We should also explore the ability to schedule load. If the DOE wants to
peak for a test, would it be willing or able to schedule a test for the
off-peak hours? Under those circumstances, we might be able to cut them a
break on power and provide reliability of supply.

Steve Thome

503-464-3708




John M Rose@ENRON_DEVELOPMENT
06/15/2000 06:53 PM
To: Bill Gang@EES
cc: , Stephen Thome@ECT
Subject: Pueblo

Bill,

Yesterday, we decided to look at two options for Pueblo; a 60 MW case and a
140 MW case. In order to match these outputs as closely as possible with
available equipment, I made the following selections:

Case 1
Equipment 3 X GE LM 2500 Gas Turbine Generators with Heat Recovery and 1
X 22 MW Steam Turbine Generator
Output at 95 deg F & 5000 ft 67 MW
Output at avg. conditions (60 deg F) 73.4 MW
Heat Rate at avg. conditions 8170 Btu/kWh (HHV)


Case 2
Equipment 3 X GE LM 6000 Gas Turbine Generators with Heat Recovery and 1
X 44 MW Steam Turbine Generator
Output at 95 deg F & 5000 ft 130 MW
Output at avg. conditions (60 deg F) 143.7 MW
Heat Rate at avg. conditions 7900 Btu/kWh (HHV)

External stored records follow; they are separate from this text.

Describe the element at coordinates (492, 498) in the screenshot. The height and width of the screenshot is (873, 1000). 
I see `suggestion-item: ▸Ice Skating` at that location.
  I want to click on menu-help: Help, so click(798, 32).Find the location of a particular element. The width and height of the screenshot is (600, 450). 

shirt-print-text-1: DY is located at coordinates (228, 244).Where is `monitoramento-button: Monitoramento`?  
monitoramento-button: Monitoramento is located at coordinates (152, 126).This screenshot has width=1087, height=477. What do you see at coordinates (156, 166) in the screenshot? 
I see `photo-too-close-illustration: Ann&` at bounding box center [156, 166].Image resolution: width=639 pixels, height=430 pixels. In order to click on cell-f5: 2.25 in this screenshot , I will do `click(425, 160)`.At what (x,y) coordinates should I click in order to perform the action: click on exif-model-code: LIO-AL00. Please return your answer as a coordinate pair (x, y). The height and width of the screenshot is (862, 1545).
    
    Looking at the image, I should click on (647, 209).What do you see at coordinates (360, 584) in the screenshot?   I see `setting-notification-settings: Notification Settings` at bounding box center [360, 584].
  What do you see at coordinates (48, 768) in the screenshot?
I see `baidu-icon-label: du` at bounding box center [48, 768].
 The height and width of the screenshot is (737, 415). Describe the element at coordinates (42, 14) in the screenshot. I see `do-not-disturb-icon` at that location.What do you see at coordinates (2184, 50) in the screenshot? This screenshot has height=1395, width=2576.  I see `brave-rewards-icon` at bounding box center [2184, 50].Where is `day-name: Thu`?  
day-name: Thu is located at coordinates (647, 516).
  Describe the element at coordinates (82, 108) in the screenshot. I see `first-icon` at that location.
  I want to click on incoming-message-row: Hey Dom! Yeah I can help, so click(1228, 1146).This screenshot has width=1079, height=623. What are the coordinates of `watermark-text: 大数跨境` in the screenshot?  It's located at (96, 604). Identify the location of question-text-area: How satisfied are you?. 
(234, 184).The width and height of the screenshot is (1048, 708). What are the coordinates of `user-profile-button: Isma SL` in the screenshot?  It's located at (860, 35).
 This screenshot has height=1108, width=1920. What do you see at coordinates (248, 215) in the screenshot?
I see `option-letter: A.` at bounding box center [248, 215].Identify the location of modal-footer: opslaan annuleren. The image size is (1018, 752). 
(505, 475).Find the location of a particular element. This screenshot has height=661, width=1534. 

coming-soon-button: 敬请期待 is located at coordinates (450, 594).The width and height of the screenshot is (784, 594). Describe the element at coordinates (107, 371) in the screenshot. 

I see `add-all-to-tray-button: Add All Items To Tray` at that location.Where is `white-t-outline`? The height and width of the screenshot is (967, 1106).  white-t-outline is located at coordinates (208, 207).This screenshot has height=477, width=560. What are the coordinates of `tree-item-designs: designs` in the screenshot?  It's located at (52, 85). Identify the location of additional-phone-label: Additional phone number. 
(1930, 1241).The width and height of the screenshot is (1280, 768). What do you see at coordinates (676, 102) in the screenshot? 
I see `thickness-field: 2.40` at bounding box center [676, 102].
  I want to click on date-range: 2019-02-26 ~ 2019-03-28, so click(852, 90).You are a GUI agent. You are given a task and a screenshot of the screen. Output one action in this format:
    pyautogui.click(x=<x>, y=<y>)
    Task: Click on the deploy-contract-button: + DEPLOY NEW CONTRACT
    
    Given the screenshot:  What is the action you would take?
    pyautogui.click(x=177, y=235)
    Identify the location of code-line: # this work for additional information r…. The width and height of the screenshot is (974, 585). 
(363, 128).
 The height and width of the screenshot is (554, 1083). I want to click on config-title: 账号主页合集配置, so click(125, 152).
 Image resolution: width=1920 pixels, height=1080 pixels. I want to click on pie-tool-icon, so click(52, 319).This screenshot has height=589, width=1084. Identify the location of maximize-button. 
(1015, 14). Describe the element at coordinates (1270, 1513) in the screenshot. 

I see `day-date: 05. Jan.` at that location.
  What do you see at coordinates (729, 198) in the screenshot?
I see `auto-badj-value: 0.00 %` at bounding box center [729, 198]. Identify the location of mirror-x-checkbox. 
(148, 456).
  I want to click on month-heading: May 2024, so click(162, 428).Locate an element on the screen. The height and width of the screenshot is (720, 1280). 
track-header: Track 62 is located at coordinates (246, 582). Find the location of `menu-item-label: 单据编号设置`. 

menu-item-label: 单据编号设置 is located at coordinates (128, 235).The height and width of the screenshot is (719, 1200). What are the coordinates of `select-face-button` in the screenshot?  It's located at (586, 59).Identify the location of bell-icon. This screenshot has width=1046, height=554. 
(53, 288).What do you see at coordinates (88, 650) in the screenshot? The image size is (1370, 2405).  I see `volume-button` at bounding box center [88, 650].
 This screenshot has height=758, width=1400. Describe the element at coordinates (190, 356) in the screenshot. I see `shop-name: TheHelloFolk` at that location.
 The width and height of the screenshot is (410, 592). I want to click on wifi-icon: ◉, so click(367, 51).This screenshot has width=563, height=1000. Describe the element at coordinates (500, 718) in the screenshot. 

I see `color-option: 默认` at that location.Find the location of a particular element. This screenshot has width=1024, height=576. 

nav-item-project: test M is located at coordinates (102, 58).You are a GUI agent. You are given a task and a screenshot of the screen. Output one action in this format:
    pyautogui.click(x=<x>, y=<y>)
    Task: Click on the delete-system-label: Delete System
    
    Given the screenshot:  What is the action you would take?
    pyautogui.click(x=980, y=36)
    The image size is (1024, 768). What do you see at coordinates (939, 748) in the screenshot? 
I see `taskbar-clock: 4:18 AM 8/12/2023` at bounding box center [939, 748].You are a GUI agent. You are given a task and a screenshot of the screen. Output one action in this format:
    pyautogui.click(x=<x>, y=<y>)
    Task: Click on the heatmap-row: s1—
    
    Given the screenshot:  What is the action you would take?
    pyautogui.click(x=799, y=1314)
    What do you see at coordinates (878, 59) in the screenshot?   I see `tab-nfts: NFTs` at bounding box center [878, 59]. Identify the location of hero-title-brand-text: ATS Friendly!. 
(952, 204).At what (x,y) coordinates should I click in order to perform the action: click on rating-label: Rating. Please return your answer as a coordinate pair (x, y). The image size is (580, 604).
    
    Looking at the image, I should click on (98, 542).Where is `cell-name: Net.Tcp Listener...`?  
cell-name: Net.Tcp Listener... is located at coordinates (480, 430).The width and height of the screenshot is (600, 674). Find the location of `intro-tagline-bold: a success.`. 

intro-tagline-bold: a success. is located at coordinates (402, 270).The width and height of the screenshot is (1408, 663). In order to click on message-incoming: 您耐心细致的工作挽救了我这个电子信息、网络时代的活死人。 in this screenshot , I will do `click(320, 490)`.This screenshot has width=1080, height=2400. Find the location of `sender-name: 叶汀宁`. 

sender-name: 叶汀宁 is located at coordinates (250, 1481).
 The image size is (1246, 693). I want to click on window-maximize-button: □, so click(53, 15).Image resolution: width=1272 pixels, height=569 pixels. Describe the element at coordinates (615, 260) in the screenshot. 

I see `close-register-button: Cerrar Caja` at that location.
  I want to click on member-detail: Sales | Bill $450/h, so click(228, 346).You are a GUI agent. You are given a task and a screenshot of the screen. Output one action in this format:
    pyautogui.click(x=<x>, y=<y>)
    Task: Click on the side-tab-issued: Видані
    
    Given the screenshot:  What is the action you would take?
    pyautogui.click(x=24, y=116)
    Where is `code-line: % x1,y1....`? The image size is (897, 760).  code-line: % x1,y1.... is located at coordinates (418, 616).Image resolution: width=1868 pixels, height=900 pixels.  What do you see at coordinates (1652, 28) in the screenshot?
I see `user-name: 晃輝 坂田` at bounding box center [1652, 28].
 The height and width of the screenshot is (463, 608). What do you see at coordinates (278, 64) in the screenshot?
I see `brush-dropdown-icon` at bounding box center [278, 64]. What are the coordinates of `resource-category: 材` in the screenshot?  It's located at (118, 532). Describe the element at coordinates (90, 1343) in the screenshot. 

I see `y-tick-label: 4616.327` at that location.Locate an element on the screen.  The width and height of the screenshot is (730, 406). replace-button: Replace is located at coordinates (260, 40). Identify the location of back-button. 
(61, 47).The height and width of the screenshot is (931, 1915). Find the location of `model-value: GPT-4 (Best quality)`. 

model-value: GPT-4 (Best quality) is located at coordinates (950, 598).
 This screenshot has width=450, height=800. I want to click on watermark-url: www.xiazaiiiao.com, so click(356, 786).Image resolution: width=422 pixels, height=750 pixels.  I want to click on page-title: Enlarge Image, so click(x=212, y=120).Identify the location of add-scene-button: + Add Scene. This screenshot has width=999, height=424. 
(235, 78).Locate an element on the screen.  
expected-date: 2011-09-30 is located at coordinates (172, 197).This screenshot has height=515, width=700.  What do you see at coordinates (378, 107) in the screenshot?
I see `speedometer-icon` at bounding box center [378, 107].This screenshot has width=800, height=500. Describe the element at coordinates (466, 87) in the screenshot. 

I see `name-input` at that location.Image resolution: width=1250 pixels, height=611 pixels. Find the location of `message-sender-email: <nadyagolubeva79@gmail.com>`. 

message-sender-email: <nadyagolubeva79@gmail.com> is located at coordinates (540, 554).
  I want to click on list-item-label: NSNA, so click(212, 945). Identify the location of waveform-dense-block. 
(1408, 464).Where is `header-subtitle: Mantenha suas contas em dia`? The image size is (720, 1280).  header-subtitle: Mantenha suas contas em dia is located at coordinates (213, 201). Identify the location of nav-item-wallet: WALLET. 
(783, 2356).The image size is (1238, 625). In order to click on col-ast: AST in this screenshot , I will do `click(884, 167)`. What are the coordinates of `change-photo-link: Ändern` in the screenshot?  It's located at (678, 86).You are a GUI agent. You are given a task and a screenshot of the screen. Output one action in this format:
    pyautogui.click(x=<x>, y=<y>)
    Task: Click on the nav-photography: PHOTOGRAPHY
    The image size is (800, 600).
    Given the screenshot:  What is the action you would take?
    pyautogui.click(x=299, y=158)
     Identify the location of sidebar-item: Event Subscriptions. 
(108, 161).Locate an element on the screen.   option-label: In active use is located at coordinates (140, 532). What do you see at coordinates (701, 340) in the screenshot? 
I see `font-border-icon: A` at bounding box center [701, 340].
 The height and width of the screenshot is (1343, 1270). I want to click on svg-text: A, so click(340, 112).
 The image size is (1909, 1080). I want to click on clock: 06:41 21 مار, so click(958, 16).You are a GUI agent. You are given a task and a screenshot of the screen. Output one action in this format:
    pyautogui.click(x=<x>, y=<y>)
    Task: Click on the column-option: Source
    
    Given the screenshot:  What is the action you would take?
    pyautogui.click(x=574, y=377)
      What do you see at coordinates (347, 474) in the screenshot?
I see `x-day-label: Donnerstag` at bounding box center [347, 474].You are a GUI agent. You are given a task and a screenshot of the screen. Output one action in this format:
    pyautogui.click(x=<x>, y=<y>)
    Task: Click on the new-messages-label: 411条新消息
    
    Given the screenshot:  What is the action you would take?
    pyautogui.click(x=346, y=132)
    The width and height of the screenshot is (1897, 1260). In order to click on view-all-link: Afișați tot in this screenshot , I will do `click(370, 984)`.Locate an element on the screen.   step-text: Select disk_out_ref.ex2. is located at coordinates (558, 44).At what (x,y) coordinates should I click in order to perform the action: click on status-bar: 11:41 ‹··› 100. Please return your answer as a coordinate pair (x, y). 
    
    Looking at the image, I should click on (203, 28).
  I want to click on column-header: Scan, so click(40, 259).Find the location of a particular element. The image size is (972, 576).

There is a wide fluctuation in ambient temperature in Albuquerque and I sized
the blocks based on 95 deg F but used the annual average output at 60 deg F
for estimating power sales. I have attached files that show the build-up of
the estimated EPC price for the plants.

The required power prices are projected in a simple-minded economics file
attached. The projections are based on:

70% debt financing at 10% rate.
10-year project and debt life.
8500 hours per year at average output (97% capacity factor).
Gas at $4.40/MMBtu.

The results turn out pretty much as anticipated. Even with the larger plant,
we'd have to sell the power for over 6c/kWh.